Larangan Berjidal dalam Haji

Allah Swt. menurunkan ayat khusus yang melarang perdebatan selama pelaksanaan ibadah haji:

وَلَا جِدَالَ فِي الْحَجِّ
"Dan tidak boleh berbantah-bantahan di dalam masa mengerjakan haji."
(QS. Al-Baqarah: 197)

Para ulama salaf menafsirkan larangan ini sebagai larangan untuk:

  • mendebat kawan hingga membuatnya marah,
  • meninggikan suara terhadap sesama,
  • mencaci maki saudara seiman,
  • dan menimbulkan permusuhan.

Penafsiran ini dapat ditemukan dalam Tafsir at-Thabari (3/477–482), Zaadul Masiir (1/165), serta diperkuat oleh pendapat mayoritas ulama, termasuk Ibnu Umar, Ibnu Abbas, Thawus, Atha’, Ikrimah, An-Nakha’i, Qatadah, dan Adh-Dhahhak. Imam An-Nawawi dalam Al-Majmuu’ (7/140) dan Ibnu Qudamah dalam Al-Mughni (3/277) juga menguatkan pandangan tersebut.

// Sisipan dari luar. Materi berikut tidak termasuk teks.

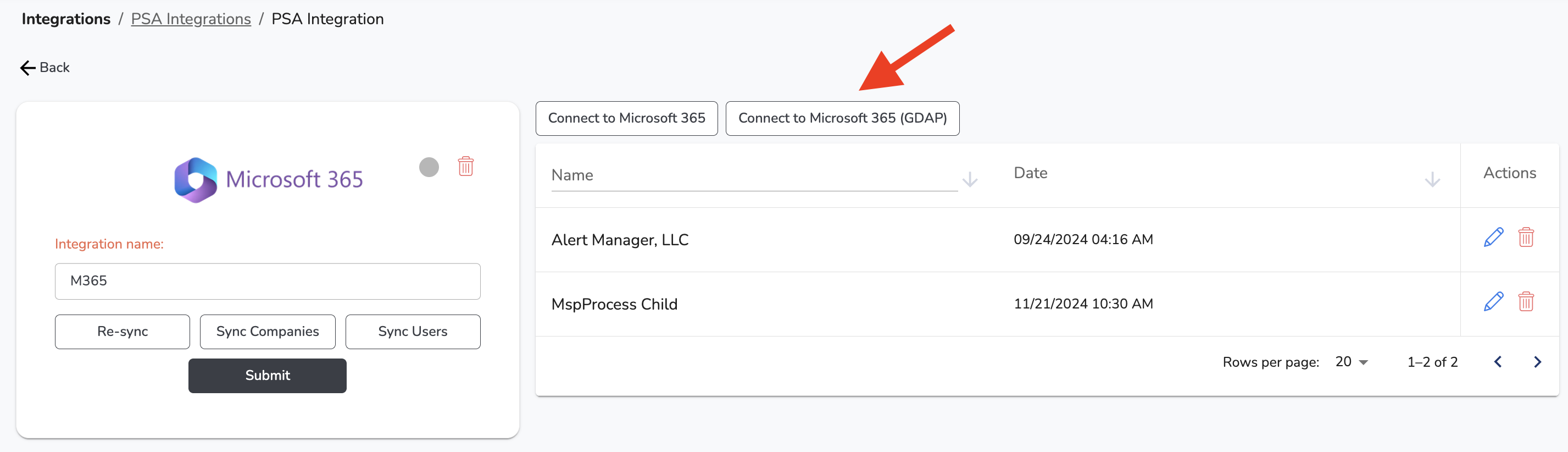Submit the integration form
1568x452 pixels.
click(x=267, y=375)
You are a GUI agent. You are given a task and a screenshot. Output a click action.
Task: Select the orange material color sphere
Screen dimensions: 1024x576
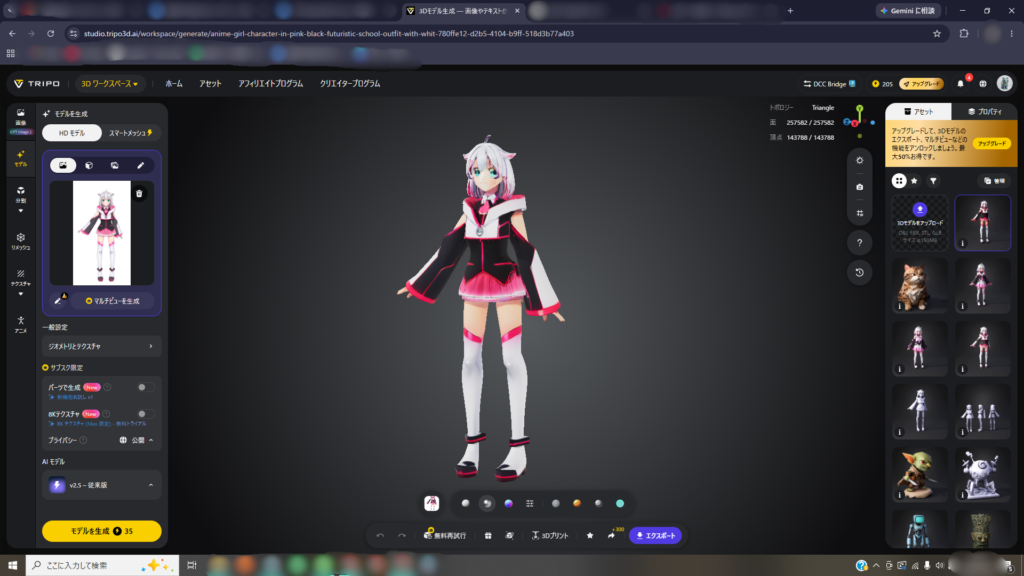pos(577,504)
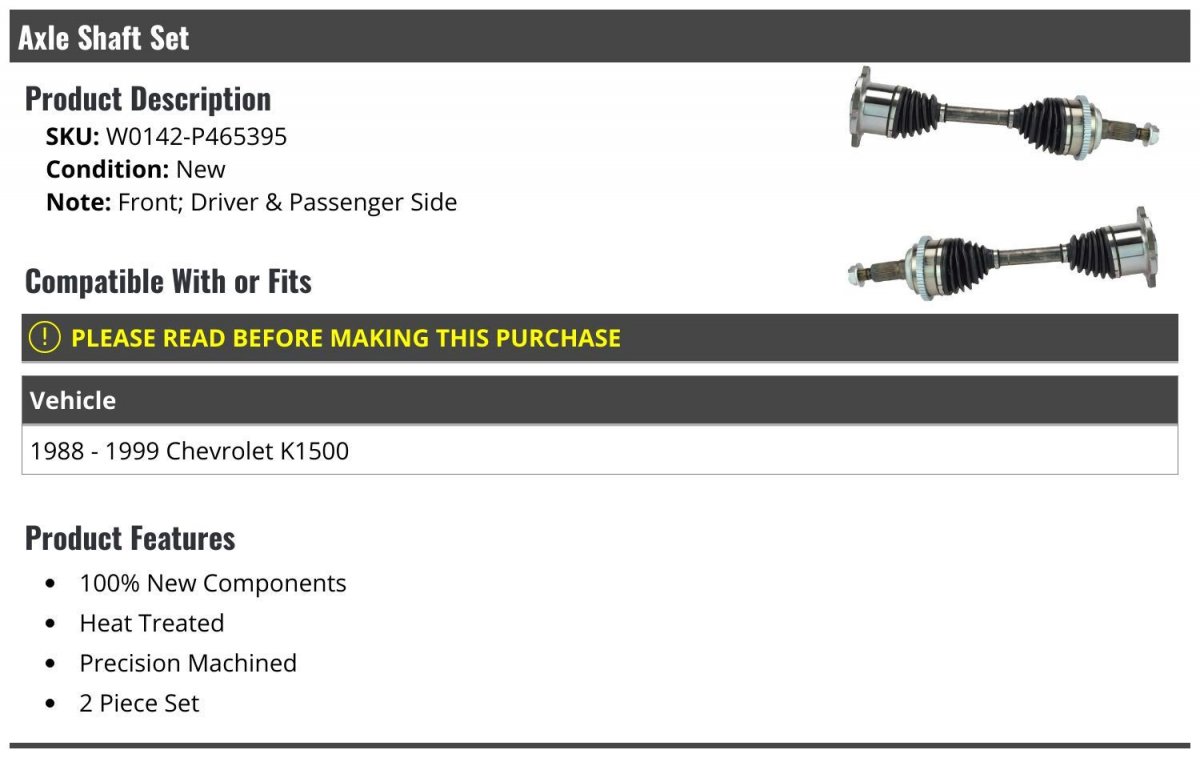Click the Note: Front; Driver & Passenger Side line
The image size is (1200, 758).
252,203
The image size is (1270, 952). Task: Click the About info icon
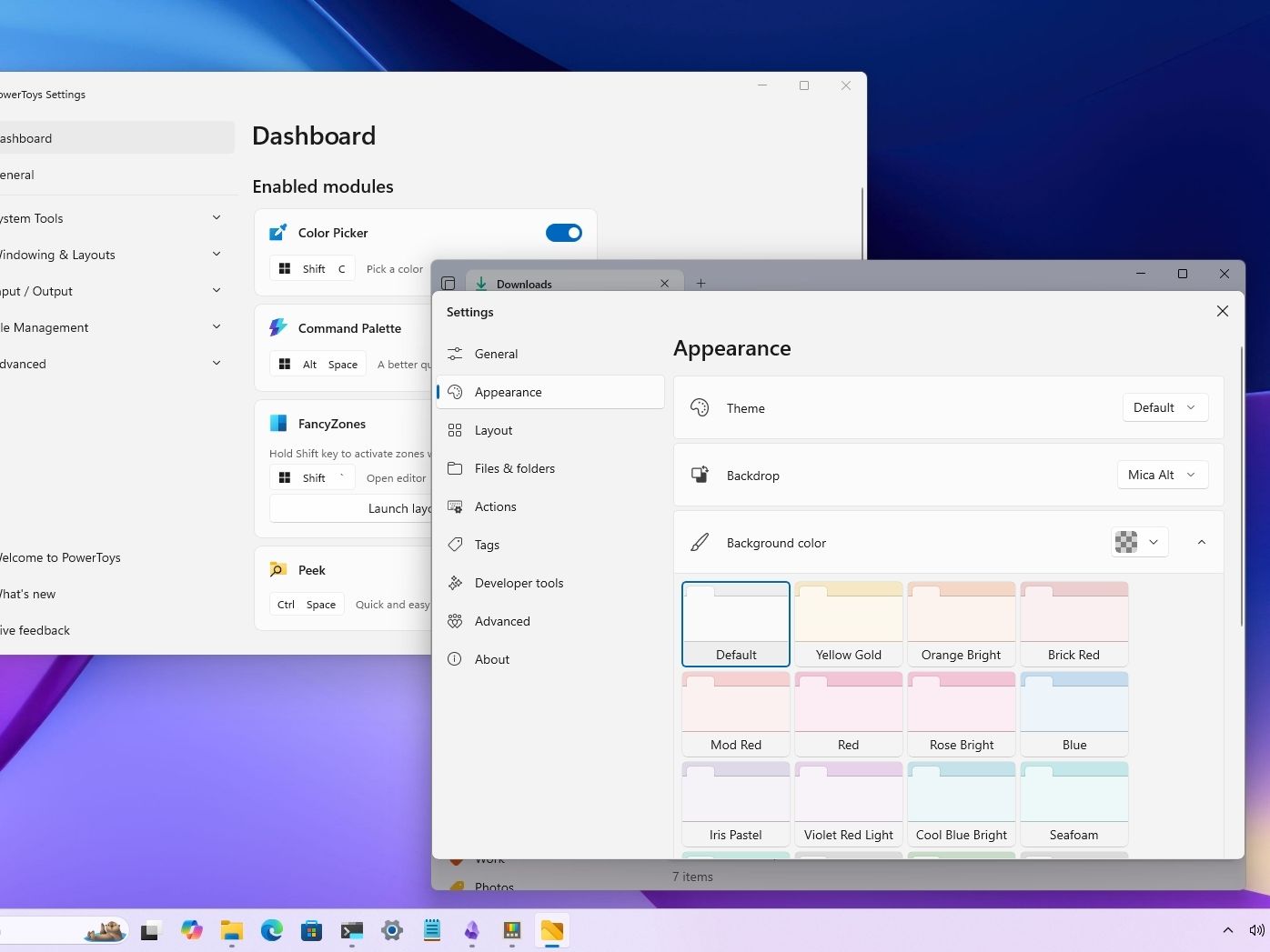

Esensi Haji: Merendahkan Diri kepada Allah

Syekh As-Sa’di rahimahullah menegaskan:

“Tujuan dari haji adalah merendahkan dan menghinakan diri di hadapan Allah, mendekatkan diri kepada-Nya semaksimal mungkin melalui amal-amal kebajikan, serta menjauhi segala bentuk kemaksiatan. Dengan cara inilah haji menjadi mabrur. Haji mabrur tidak memiliki balasan kecuali surga. Meskipun perilaku buruk seperti perdebatan dilarang di setiap waktu dan tempat, larangan ini menjadi lebih berat dalam pelaksanaan ibadah haji.”
(Tafsir Taisir al-Karim ar-Rahman, hlm. 92)

Penutup dan Doa

Tulisan ini mengajak para jamaah haji untuk senantiasa menjaga lisan, meredam emosi, dan mengingat kembali esensi haji sebagai perjalanan spiritual menuju ridha Allah.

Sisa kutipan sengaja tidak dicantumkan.